• _TEXTO_:

Li Bai – Poemas da Guerra

Tradução e texto* de António Izidro

 

PROVAVELMENTE a pergunta terá sido feita com raiva — quantos nos pudestes devolver com vida? A dinastia Tang havia consolidado o poder e tornara-se militarmente forte, mas as batalhas nas fronteiras não davam sinais de terminar. Na mente de Li Bai perpassam memórias da série de conflitos armados que desgastaram o Estado e sacrificaram o povo. Eram as lutas fratricidas, as revoltas populares, guerras entre reinos e os bárbaros do Norte que cobiçavam terras mais produtivas.

O posto de vigia, as montanhas e a Lua, a simbiose que o poeta escolheu para descrever os campos de batalha do Monte Branco e do Lago das Águas Límpidas, palco onde durante largos anos muito sangue correu de pobres soldados que eram obrigados a alistarem-se nas fileiras do exército. Uma sentinela que guarda o posto de vigia, o sentimento de saudade, a família que anseia pelo seu regresso, descritos em versos.

• _TAREFAS DO EXERCÍCIO_:
- 1) Transcreva um trecho do texto sobre os poemas de guerra de Li Bai. Comece nas palavras "Tradução e texto*" e pare depois de "terras mais produtivas.".
- 2) Segundo o texto sobre os poemas de guerra de Li Bai, que campos de batalha o poeta escolheu descrever?
- 3) Prossiga o texto sobre os poemas de guerra de Li Bai a partir da última frase apresentada.

• _DADOS FORNECIDOS_:
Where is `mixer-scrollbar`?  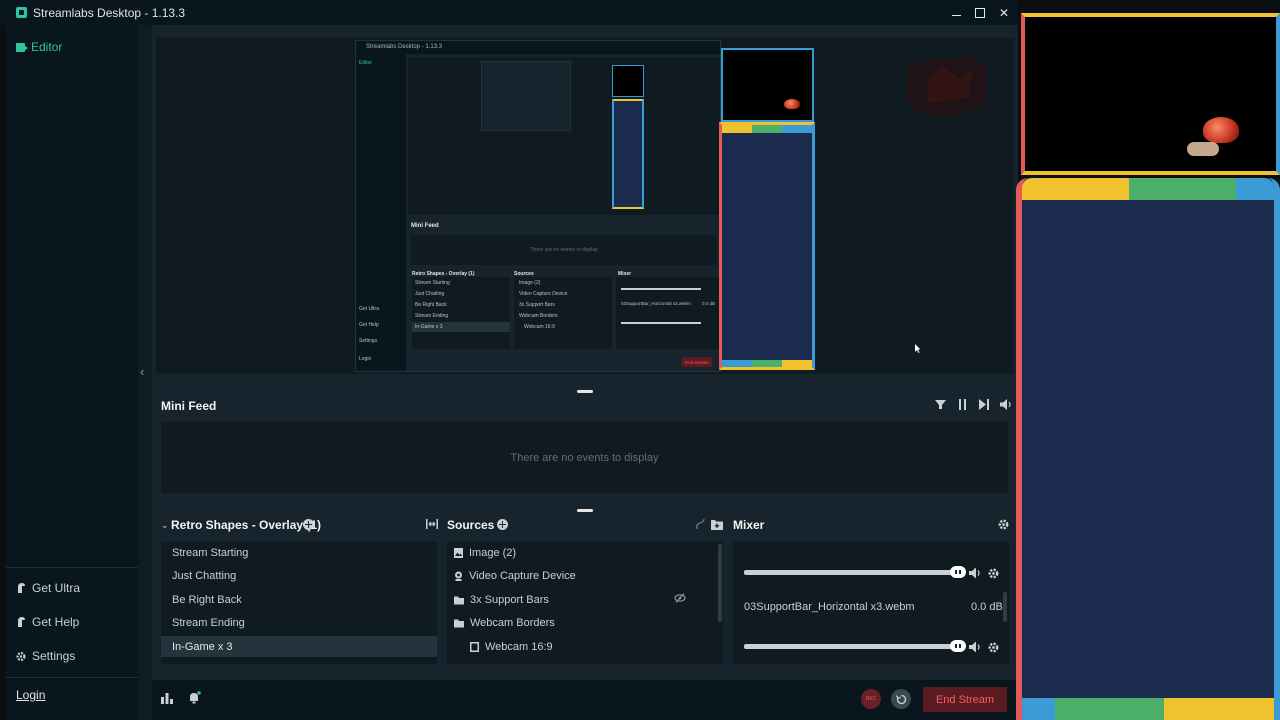 mixer-scrollbar is located at coordinates (1005, 607).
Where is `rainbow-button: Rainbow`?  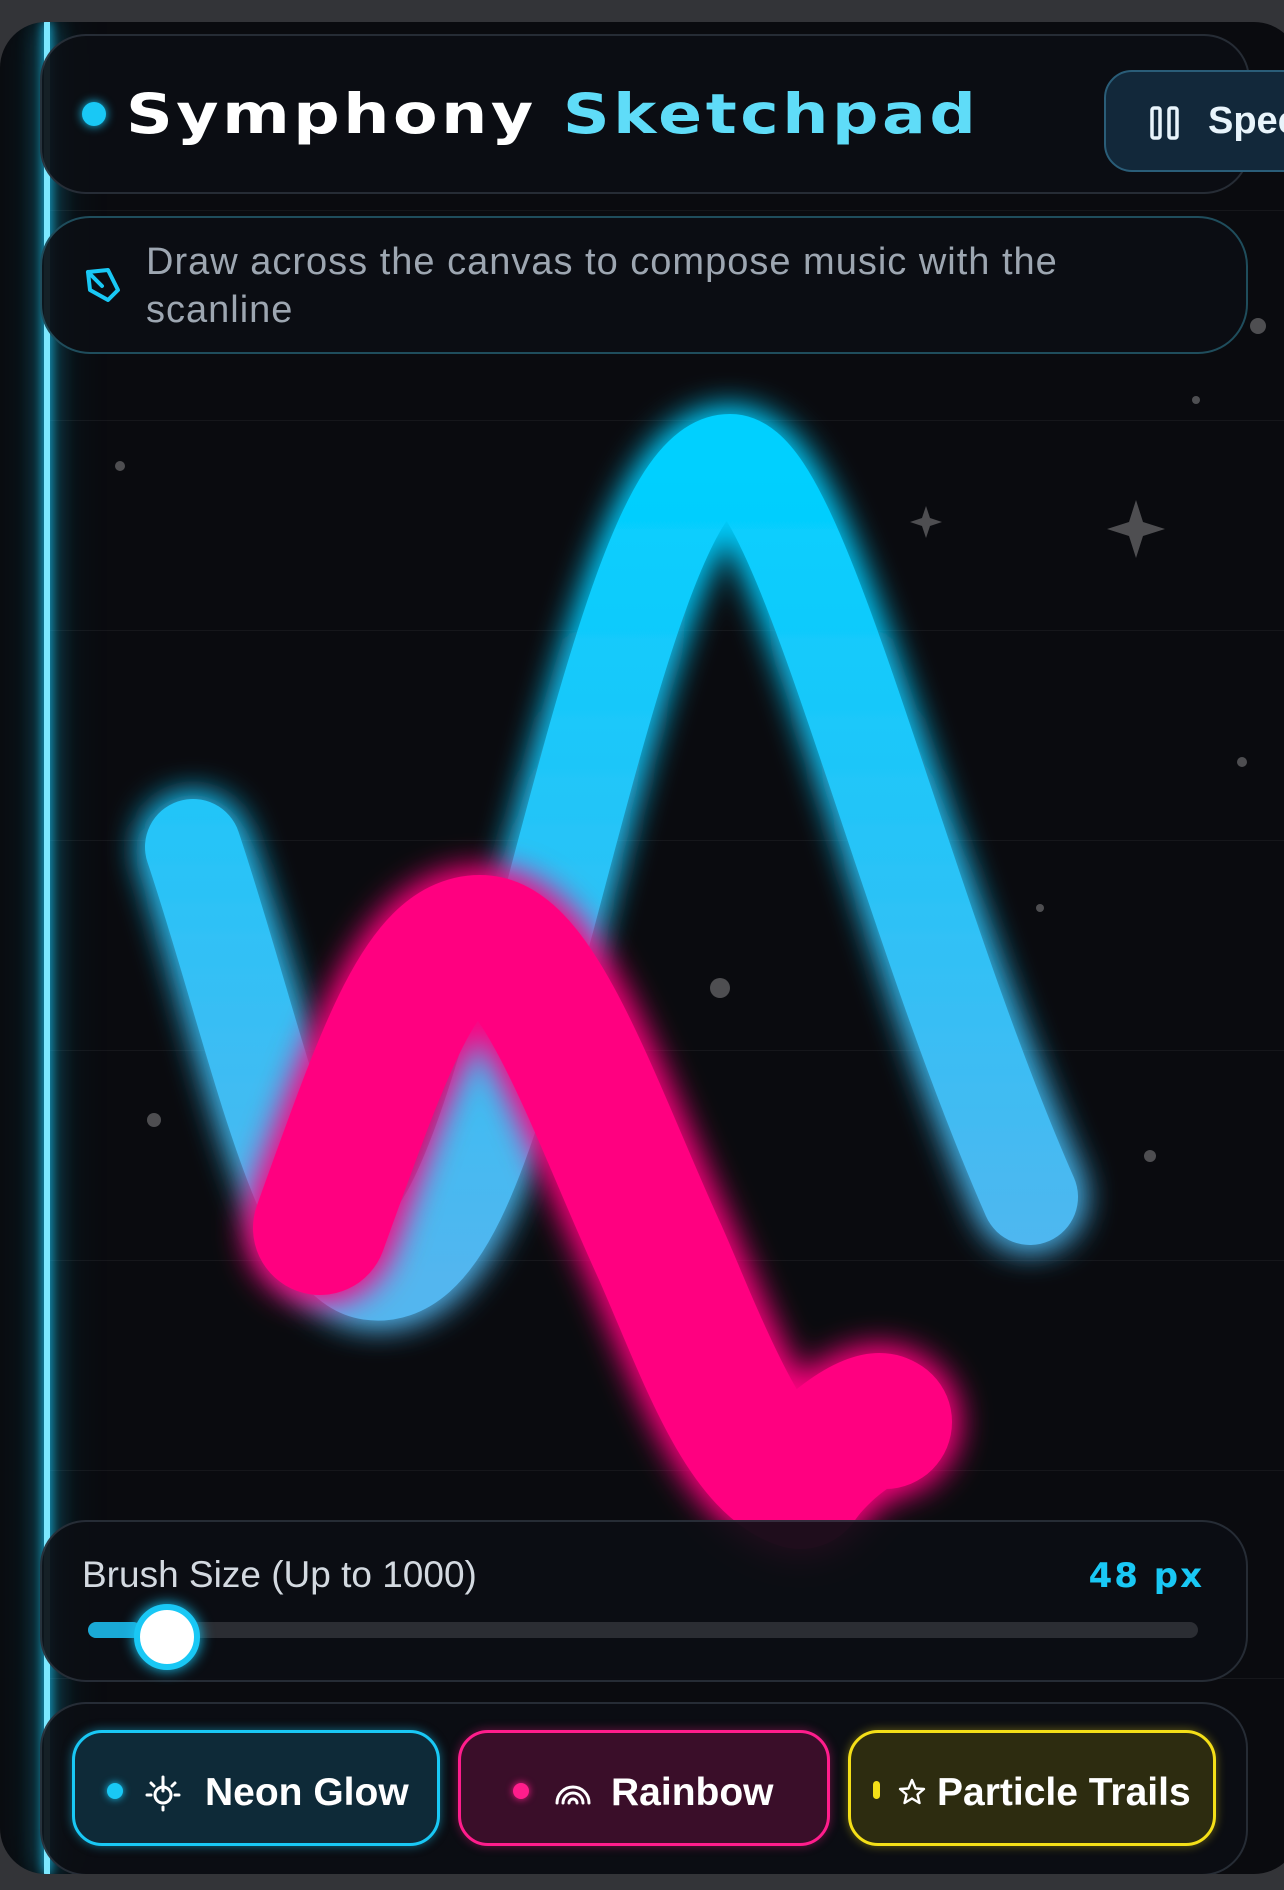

• _RESPOSTAS ESCRITAS_:
- 1)
Tradução e texto* de António Izidro

 

PROVAVELMENTE a pergunta terá sido feita com raiva — quantos nos pudestes devolver com vida? A dinastia Tang havia consolidado o poder e tornara-se militarmente forte, mas as batalhas nas fronteiras não davam sinais de terminar. Na mente de Li Bai perpassam memórias da série de conflitos armados que desgastaram o Estado e sacrificaram o povo. Eram as lutas fratricidas, as revoltas populares, guerras entre reinos e os bárbaros do Norte que cobiçavam terras mais produtivas.

- 2) Os campos de batalha do Monte Branco e do Lago das Águas Límpidas.

- 3)
A sentinela sob a Lua
A Lua brilha sobre a celeste cordilheira,1
num infindo mar de esparsas nuvens,
dez mil lis viajaram estes ventos,
pela Porta de Jade trespassam a fronteira.2

Marcham os Han pela estrada de Baiteng,3
bárbaros espreitam das margens azuis da baía.
De tanta batalha neste palco cumprida,
quantos nos pudeste devolver com vida?

A sentinela vagamente olha além-fronteira,4
a face crispada de dor, o pensamento no lar
e nos que à noite, na solidão das casas,
entre suspiros, também não podem descansar.

1. Celeste cordilheira Cordilheira dos Qilian, situada no nordeste da China, junto à Mongólia, cobrindo uma extensão de cerca 800 Km.
2. Porta-de-Jade Posto de vigia construído na dinastia Han, junto à fronteira Norte com a Mongólia. As ruínas desta construção podem ser visitadas na Província de Gansu.
3. Han Nome que geralmente designa a principal etnia chinesa e que deriva da dinastia Han, período durante o qual se travaram inúmeras batalhas com as tribos nómadas mongóis, os Xiongnu, que se aliaram aos Tubós Tibetanos em Baiteng (Monte Branco, na região de Shanxi ) e no Lago das Águas Límpidas (Baía), na província de Qinghai.
4. Fronteira Trata-se do Posto de Fronteira de Tiemenguan, situado no actual Xinjiang.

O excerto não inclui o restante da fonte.